# [Data section]
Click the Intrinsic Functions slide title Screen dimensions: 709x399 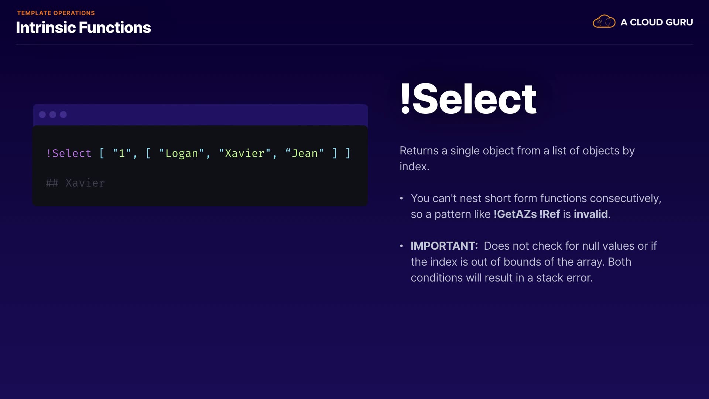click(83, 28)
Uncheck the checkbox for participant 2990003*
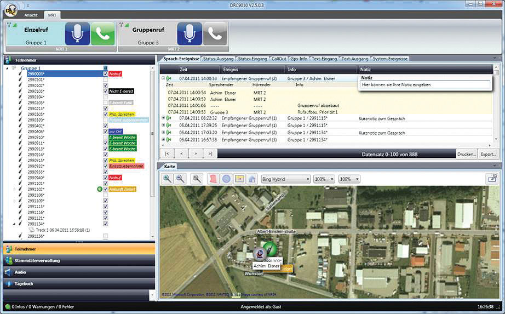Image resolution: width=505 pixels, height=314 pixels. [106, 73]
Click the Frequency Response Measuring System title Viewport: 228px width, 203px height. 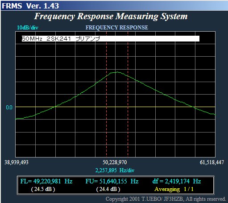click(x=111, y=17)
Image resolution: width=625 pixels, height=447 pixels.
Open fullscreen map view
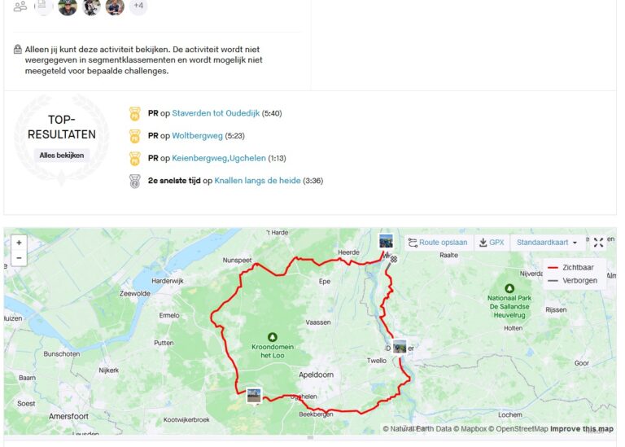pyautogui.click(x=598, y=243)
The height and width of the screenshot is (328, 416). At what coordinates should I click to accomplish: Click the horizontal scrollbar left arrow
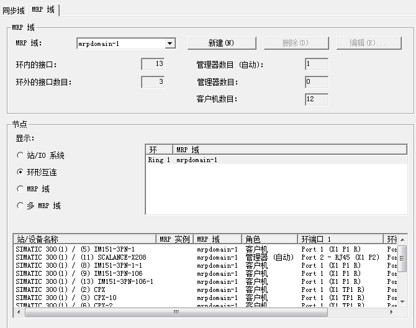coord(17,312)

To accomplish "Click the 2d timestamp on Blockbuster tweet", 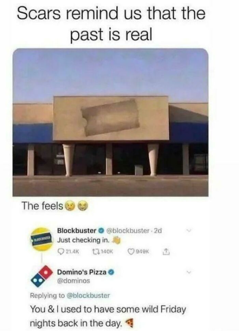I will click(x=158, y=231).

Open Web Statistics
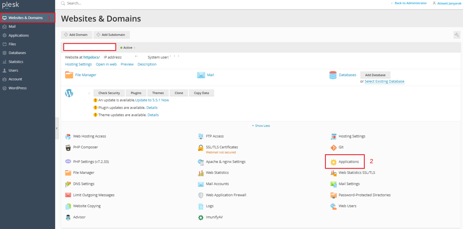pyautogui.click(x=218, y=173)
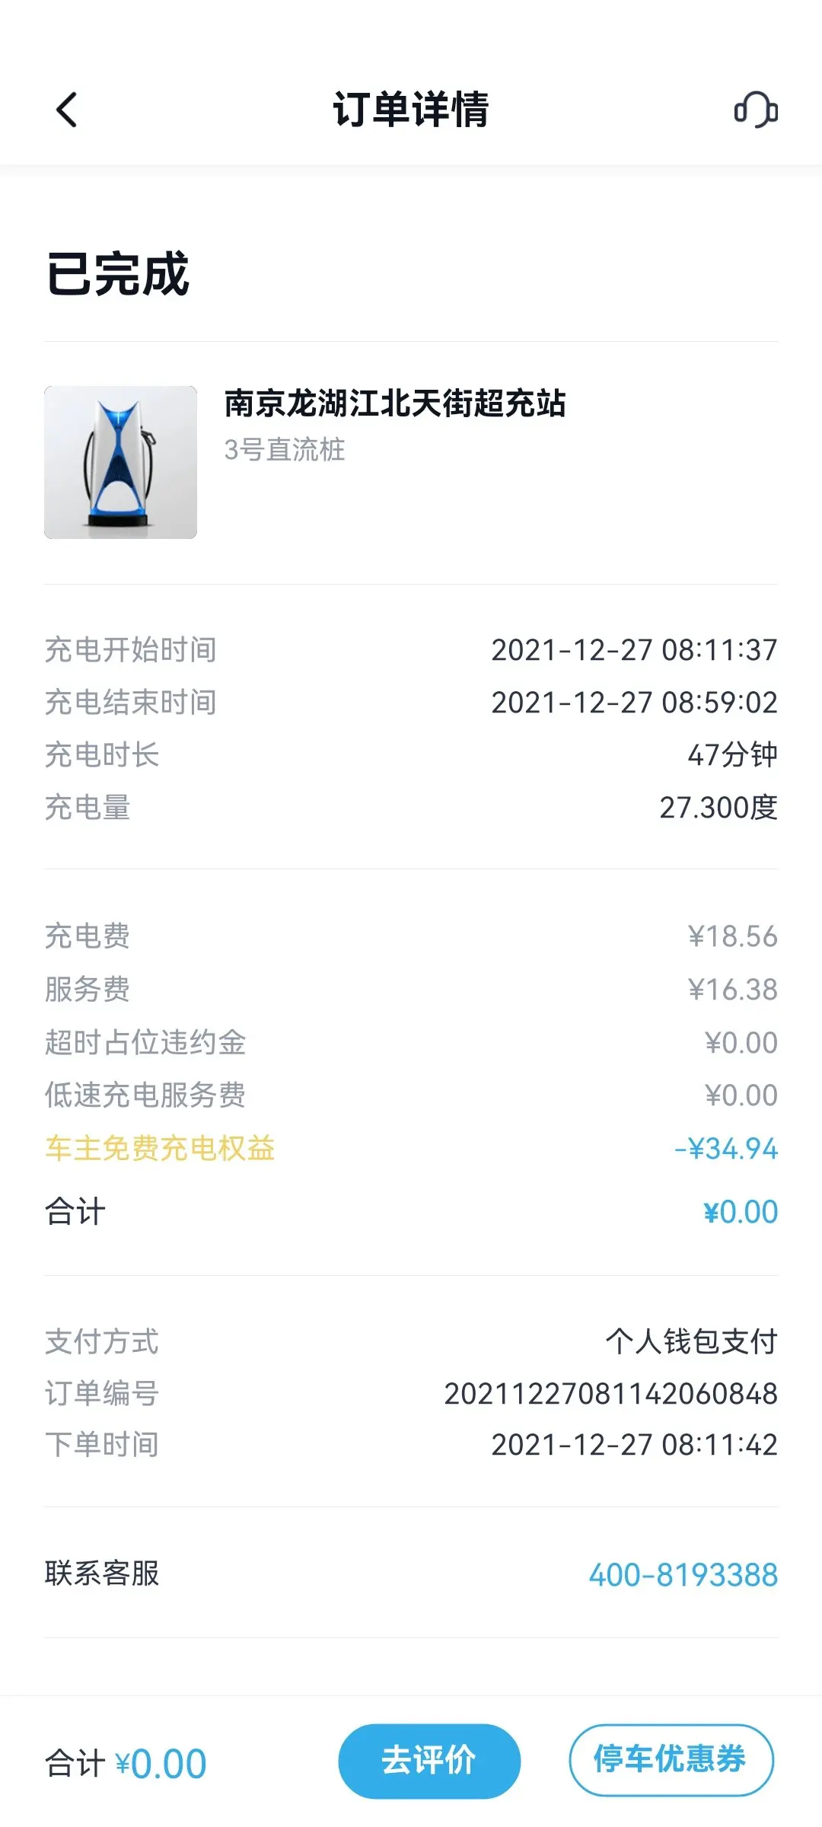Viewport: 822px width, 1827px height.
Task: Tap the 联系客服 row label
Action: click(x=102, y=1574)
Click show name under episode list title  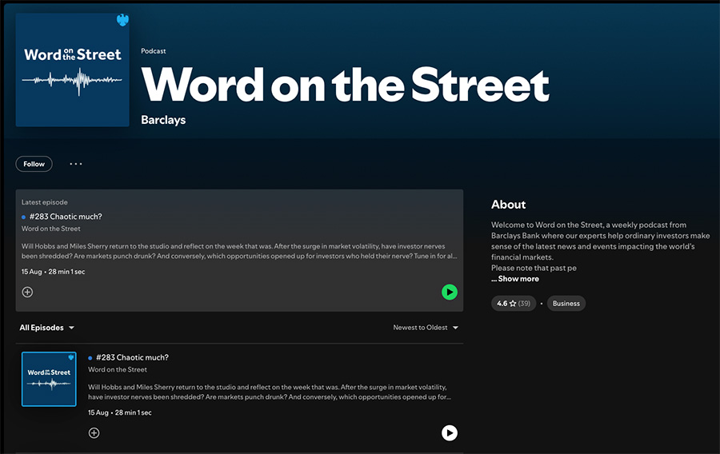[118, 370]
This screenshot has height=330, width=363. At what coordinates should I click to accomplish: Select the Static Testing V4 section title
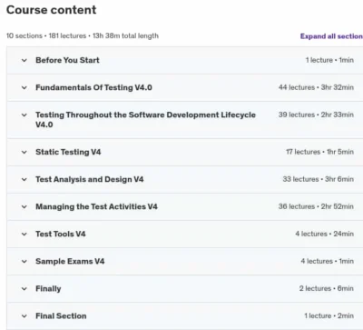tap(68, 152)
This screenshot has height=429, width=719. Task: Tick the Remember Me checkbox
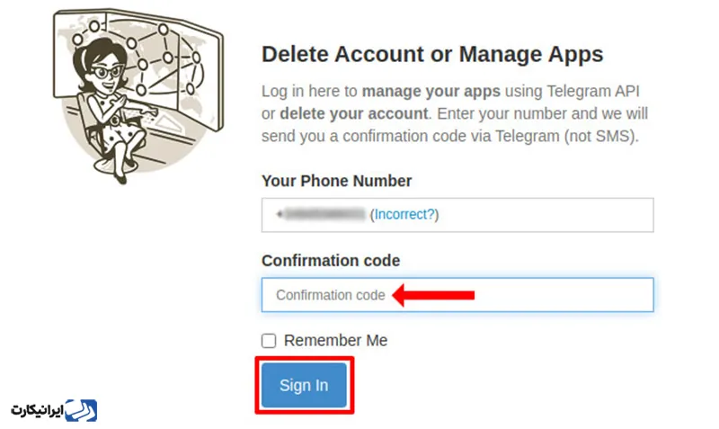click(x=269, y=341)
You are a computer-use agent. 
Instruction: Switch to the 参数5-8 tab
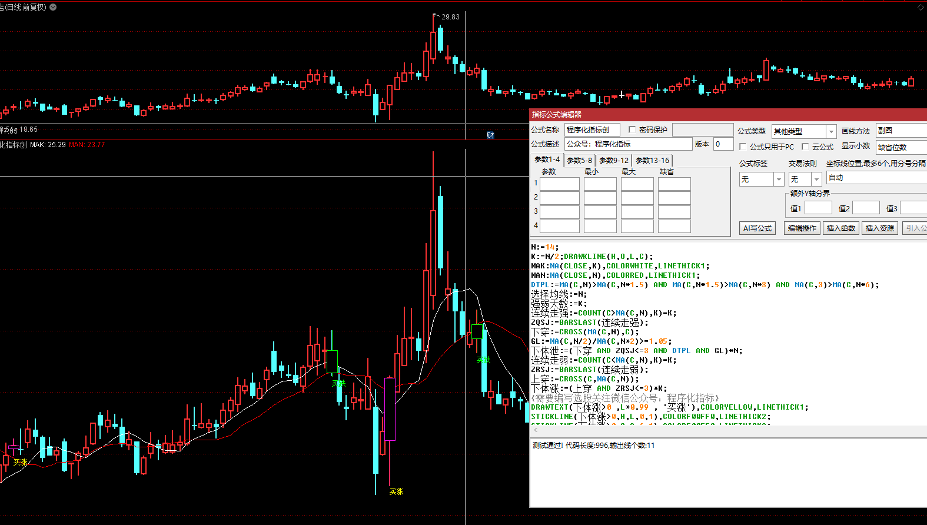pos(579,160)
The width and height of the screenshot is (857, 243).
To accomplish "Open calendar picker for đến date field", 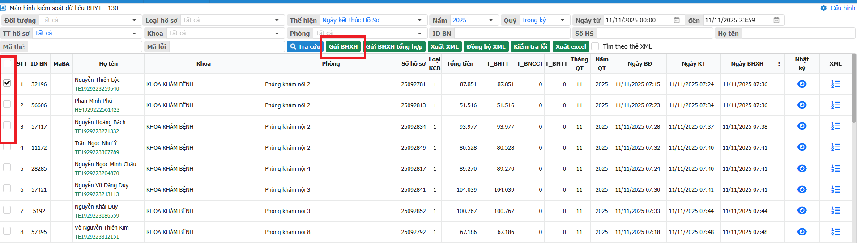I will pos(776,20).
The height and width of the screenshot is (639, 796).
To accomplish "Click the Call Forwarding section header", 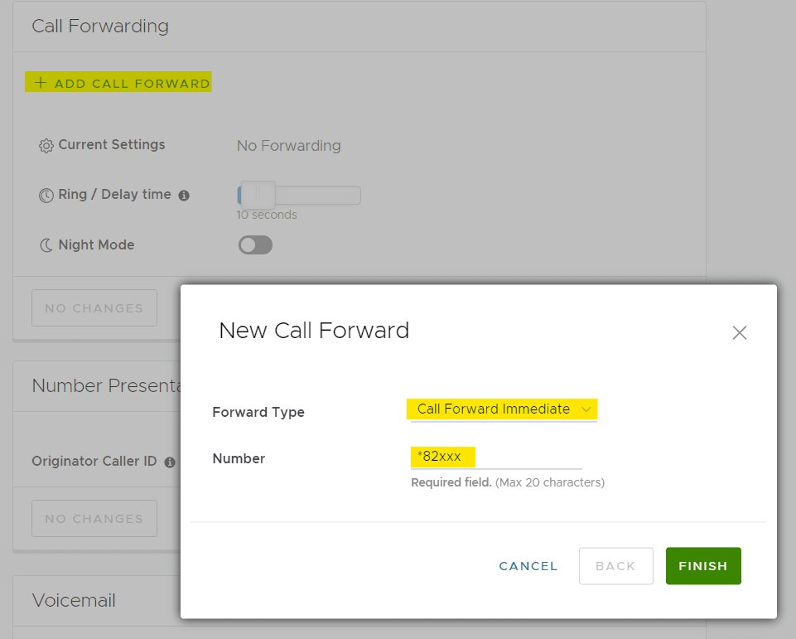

# [Task goal]
Retype, word for word, only the lines from the line with "The height and width of the screenshot is (639, 796)." to the final line of the listing above; the pictures do not belong in the copy.

# [Answer box]
The height and width of the screenshot is (639, 796).
To accomplish "Click the Call Forwarding section header", 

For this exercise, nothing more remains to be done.